From pathway enrichment in GO analysis, five pathways were identified, including extracellular matrix assembly, cell cycle checkpoint, proton-transporting ATP synthase, fibroblast growth factor-activated activity, and SUMO transferase (Fig. 2c, d). Interestingly, spliceosome, cell cycle, carbon metabolism, and citrate cycle pathways were significantly enriched in KEGG analysis (Fig. 2e). In addition, other important pathways were also identified as follows: synaptic vesicle cycle, steroid biosynthesis, protein export, and epithelial cell signaling (Fig. 2e).

According to bioinformatics analysis of RNA-seq data, most DEGs were roughly classified into transcriptional regulation, cellular components, extracellular matrix reorganization, glucose and lipid metabolism, and proton-transporting ATP synthase, which functions as a member of the superfamily of ABC transporters involved in multidrug resistance [14]. Our findings also suggested that spliceosome, lumen, and fibroblast growth factor-activated pathways may contribute to the onset of chemoresistance. Importantly, the RNA-seq data showed good correlations with genome-wide histone modifications.

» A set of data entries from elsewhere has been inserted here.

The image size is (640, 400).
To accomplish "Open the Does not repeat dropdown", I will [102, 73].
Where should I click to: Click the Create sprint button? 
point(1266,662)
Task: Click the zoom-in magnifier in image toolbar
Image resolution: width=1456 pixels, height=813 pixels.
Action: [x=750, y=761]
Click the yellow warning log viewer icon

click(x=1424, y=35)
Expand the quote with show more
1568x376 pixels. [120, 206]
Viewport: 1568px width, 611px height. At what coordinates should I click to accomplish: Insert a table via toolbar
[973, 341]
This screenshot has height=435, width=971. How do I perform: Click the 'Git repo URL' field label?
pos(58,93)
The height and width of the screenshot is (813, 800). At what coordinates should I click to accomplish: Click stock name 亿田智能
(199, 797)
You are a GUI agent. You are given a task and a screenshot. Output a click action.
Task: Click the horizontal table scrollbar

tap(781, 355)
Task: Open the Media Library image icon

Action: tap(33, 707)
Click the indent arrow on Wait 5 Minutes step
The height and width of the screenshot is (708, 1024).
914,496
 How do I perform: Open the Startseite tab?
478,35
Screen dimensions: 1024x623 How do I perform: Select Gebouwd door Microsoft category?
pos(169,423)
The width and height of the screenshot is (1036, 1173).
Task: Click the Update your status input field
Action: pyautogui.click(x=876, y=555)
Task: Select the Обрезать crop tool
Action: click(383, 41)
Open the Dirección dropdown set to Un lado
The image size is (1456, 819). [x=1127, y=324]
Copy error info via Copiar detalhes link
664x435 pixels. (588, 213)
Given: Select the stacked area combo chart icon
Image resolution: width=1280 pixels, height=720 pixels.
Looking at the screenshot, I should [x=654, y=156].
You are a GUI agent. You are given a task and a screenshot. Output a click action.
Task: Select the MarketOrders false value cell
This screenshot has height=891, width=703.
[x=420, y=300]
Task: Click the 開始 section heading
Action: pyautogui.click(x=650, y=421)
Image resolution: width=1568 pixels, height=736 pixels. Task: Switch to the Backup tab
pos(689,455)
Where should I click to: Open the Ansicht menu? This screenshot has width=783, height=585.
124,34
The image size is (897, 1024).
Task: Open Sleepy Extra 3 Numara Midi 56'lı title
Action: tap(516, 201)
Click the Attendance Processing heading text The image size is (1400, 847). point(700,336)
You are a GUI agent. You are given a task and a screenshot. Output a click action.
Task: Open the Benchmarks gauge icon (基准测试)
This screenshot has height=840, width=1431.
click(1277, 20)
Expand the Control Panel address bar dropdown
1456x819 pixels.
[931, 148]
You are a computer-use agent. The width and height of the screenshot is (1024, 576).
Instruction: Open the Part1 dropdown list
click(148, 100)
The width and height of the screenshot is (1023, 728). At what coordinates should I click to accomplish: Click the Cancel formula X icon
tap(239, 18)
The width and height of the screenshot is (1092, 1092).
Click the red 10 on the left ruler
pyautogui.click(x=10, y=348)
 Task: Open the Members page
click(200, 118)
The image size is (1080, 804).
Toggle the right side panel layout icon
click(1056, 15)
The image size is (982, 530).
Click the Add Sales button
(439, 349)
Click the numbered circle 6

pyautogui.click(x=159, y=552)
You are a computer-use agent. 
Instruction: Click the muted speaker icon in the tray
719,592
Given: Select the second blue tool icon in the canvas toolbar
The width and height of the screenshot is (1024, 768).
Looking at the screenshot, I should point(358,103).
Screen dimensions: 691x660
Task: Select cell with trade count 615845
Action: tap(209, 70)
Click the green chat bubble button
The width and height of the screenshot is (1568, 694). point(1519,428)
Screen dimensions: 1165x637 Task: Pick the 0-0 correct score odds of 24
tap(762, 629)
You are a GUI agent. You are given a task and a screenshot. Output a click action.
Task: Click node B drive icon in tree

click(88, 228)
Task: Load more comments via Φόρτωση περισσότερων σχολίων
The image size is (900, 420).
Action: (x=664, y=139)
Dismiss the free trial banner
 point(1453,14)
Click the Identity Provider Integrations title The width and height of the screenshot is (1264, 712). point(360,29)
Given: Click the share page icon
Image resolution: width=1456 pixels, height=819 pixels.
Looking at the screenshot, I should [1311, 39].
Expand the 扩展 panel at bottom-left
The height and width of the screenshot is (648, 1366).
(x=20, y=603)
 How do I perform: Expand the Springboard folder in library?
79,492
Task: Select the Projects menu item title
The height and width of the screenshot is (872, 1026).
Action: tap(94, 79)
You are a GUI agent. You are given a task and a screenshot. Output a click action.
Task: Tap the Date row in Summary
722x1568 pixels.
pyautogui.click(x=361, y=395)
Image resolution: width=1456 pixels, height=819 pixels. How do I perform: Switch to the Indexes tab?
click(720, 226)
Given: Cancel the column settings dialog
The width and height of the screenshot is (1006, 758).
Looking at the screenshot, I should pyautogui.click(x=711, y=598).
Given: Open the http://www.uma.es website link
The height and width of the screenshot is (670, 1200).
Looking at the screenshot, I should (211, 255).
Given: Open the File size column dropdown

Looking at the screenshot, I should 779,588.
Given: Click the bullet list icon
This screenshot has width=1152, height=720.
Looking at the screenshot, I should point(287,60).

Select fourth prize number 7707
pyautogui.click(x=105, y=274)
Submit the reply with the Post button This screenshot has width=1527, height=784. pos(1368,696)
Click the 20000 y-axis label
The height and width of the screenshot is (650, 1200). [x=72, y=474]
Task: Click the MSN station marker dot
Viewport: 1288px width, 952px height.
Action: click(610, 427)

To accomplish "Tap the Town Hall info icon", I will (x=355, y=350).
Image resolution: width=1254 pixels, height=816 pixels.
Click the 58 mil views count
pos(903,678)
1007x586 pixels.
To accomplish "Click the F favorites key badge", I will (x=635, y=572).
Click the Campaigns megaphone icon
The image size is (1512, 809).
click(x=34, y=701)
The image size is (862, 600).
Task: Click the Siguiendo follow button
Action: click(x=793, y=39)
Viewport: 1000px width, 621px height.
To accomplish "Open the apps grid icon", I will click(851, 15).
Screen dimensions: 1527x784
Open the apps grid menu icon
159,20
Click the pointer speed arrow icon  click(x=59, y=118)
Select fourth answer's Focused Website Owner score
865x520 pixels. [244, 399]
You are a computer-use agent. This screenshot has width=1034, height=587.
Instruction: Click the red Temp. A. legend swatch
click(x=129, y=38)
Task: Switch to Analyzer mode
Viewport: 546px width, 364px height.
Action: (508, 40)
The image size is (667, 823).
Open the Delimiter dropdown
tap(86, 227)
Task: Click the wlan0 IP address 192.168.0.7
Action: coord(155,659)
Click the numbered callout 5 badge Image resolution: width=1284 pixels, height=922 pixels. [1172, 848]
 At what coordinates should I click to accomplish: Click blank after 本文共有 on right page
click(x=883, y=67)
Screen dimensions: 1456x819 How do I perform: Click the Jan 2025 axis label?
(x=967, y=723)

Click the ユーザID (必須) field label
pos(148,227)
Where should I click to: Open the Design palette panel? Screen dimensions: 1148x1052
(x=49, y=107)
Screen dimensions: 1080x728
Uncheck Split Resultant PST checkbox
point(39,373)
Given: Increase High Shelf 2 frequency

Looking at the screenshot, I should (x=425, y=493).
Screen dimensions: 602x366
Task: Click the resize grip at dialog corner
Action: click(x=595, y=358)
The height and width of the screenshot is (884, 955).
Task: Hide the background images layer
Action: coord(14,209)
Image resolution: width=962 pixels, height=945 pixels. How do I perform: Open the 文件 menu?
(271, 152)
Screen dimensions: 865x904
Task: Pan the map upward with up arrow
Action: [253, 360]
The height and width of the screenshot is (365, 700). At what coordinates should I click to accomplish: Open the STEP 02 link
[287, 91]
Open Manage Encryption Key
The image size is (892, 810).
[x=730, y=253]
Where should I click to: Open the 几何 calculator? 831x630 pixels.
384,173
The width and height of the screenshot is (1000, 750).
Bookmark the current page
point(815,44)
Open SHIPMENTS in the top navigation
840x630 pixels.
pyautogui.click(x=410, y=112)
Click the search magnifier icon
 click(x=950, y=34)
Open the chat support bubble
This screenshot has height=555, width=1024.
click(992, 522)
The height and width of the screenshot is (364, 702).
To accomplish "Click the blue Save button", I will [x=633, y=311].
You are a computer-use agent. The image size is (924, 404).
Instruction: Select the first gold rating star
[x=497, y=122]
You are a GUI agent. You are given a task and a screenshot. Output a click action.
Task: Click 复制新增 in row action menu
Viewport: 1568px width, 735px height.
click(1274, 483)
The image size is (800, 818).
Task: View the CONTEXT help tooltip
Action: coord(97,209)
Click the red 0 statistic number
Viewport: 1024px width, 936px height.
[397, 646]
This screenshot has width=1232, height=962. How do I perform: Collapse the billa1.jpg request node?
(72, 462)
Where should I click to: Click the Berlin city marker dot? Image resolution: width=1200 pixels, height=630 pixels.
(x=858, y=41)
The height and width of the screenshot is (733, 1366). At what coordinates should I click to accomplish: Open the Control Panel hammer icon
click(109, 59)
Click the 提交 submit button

Identification of SEs related to chemoresistance

To investigate the roles of SEs in acquisition of chemoresistance, we examined the intersection of 108 specific SE-associated genes identified by ChIP-seq analysis for H3K27ac (Table 1), combined with 1668 upregulated genes from RNA-seq data in H69AR cells and parental H69 cells (Table 2). We obtained 45 genes by Venny (http://bioinfogp.cnb.csic.es/tools/venny/; Fig. 3a), almost 40% of which may be related to chemoresistance. Moreover, a comparison of tag densities at SEs and TEs demonstrated significant enrichment at the former (Fig. 3b). These genes were also classified by GO and KEGG analyses (Fig. 3c, d).
Fig. 3
Fig. 3

Screening and analyzing of chemoresistance-associated SEs. a. The intersection of SE-associated genes and upregulated DEGs. b. Box plot of the expression of genes from SEs and TEs (P < 0.05). c. GO classification of SE-associated upregulated DEGs. d. KEGG analysis of SE-associated upregulated DEGs

From the results of GO analysis, the functions of screened SE-associated genes were mainly related to DNA binding and transcriptional activator activity of RNA polymerase II (Fig. 3c). These findings implied that SEs increased the expression of target genes, which served as transcriptional factors regulating downstream gene expression, and suggested that SEs are related to various physiological and pathological conditions. In the classification of biological processes, there were three main processes for acquisition of chemoresistance: biosynthetic and metabolic processes, cell surface receptor signaling pathways, and RNA polymerase transcriptional regulation. Additionally, KEGG analysis showed that metabolism- and insulin-related pathways may play vital roles in modulating the acquisition of chemoresistance. The phosphatidylinositol 3-kinase/Akt and AMPK signaling pathways were also identified as being related to the regulation of drug resistance (Fig. 3d).

Master TFs predicted by the SEs using MEME-ChIP

SEs maintain cell identity, and SE-driven transcription alters not only protein-coding genes but also noncoding regulatory elements, thereby contributing to the cancer cell state [3, 15]. SE-driven transcription regulation involves highly organized interactions between the transcriptional machinery and TFs, particularly master TFs [16, 17]. Thus, we applied these SEs to predict their master TFs using MEME-ChIP [18]. Twelve master TFs were predicted (Fig. 4a). Subsequently, we performed functional validation of these predicted master TFs (Fig. 4b).
Fig. 4
Fig. 4

Master TF binding to SEs predicted by MEME. a. Table depicting TF binding motifs enriched at constituent enhancers within SE regions were predicted by MEME. b. Detailed information of selected transcription factor binding motifs and associated p values

Verification the relationship between master TFs and chemoresistance

To determine the function of predicted master TFs, we selected Foxp1, IRF1, and SP1 among the 12 enriched master TFs and analyzed the relationships between TFs and drug resistance.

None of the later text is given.